Çalışmalarınızda insan doğasına dair derin temaları işliyorsunuz. Bu temaları seçerken kişisel hayatınız sizi nasıl etkiliyor?
Kişisel deneyimlerim ve insanlık üzerine gözlemlerim sanatımda derin izler bırakıyor. Sanatın en güçlü yanlarından biri, evrensel duygulara hitap etmesidir. Yalnızlık, üzüntü, umut ya da hayal kırıklığı gibi hisler hepimizin bir parçası. Sanat, bu duyguları keşfetmek ve yansıtmak için güçlü bir araç. Özellikle insan doğasının karmaşıklığını ele alan çalışmalarımda, kendi hayatımın izlerini görmek mümkün. Kendi içsel dünyamda hissettiğim dengesizlikler ya da toplumsal olayların üzerimde bıraktığı etkiler, eserlerimde kendini açıkça gösteriyor.

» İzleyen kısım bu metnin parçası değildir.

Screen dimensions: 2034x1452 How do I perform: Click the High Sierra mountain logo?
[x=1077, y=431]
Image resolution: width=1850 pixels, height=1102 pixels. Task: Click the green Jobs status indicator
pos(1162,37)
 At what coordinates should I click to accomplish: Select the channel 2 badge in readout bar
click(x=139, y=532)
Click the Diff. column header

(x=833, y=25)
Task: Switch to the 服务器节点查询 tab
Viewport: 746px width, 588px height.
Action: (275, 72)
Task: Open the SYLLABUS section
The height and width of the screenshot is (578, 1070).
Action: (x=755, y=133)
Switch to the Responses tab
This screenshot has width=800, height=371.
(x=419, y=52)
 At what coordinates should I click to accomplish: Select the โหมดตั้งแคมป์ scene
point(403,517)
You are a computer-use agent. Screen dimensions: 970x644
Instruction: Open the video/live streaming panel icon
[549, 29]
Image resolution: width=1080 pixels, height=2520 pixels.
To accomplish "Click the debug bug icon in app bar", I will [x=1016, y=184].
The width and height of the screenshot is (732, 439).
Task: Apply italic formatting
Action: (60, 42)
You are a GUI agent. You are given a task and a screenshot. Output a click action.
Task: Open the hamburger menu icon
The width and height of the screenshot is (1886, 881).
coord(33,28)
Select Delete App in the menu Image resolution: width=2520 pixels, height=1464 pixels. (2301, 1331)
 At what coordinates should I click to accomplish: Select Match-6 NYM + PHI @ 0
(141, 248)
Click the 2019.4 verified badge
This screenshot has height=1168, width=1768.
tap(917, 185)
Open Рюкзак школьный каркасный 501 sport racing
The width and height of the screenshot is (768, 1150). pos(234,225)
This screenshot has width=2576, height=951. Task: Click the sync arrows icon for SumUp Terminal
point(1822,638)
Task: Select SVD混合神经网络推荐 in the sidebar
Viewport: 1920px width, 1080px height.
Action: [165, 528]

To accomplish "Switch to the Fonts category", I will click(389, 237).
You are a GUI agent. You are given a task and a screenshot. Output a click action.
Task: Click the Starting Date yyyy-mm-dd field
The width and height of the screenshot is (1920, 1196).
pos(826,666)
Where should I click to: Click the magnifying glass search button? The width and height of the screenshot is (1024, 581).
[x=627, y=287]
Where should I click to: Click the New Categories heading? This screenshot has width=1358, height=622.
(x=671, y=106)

Bunun yanında, insanla doğa arasındaki kırılgan ilişki de beni derinden etkileyen bir konu. İnsan kaynaklı iklim değişikliği, doğal kaynakların tükenişi, çevresel tahribat ve kitlesel türlerin yok oluşu gibi meseleler, günümüzde hepimizin yüzleşmek zorunda olduğu gerçekler. Bu sorunlar, benim de sanatımın ana temalarından biri haline geldi. “Evrimin Paradoksu” adlı eserimde, bu iki dünya arasındaki hassas dengeyi vurgulayan figürler yer alıyor. Tarih boyunca, insan olarak zayıflıklarımızdan güçlenerek evrim geçirdik; ancak bugün gelinen noktada, bu denge bozulmuş durumda. Teknolojik ve bilimsel ilerleme adına yaptıklarımız, doğaya ve bize zarar verecek bir hızda devam ediyor. Bu da aslında evrimin paradoksu. Sürekli gelişme arayışımızda, evrenin merkezinde olmadığımızı, onun sadece bir parçası olduğumuzu unuttuk.
Benzer bir temayı, “İnci Anası (Mother of Pearl)” ve “Esaret (Captivity)” adlı eserlerimde de işledim. “İnci Anası”nda, insanın hem doğaya hem de kendine olan bağlılığını ve aynı zamanda kopukluğunu ele alırken, “Esaret”te insanın kendini yarattığı sınırlar ve kısıtlamalarla mücadele etme sürecini resmettim. Her iki eserde de doğanın bir parçası olduğumuz gerçeğini hatırlatmaya çalışıyorum; ancak bu parçanın aynı zamanda ne kadar kırılgan ve geçici olduğunu da göstermeye gayret ediyorum.
Bir sanatçı olarak, dünyayı gözlemlemek ve bu gözlemleri kendi filtremden geçirerek yeniden yorumlamak benim için kaçınılmaz. Bu hem kişisel deneyimlerimden hem de yaşadığımız küresel sorunlardan beslenen bir süreç. Özellikle son yıllarda, bu kaybolmuş dengeye dikkat çeken eserlerimle, izleyiciyi düşünmeye ve harekete geçmeye davet etmeyi hedefliyorum.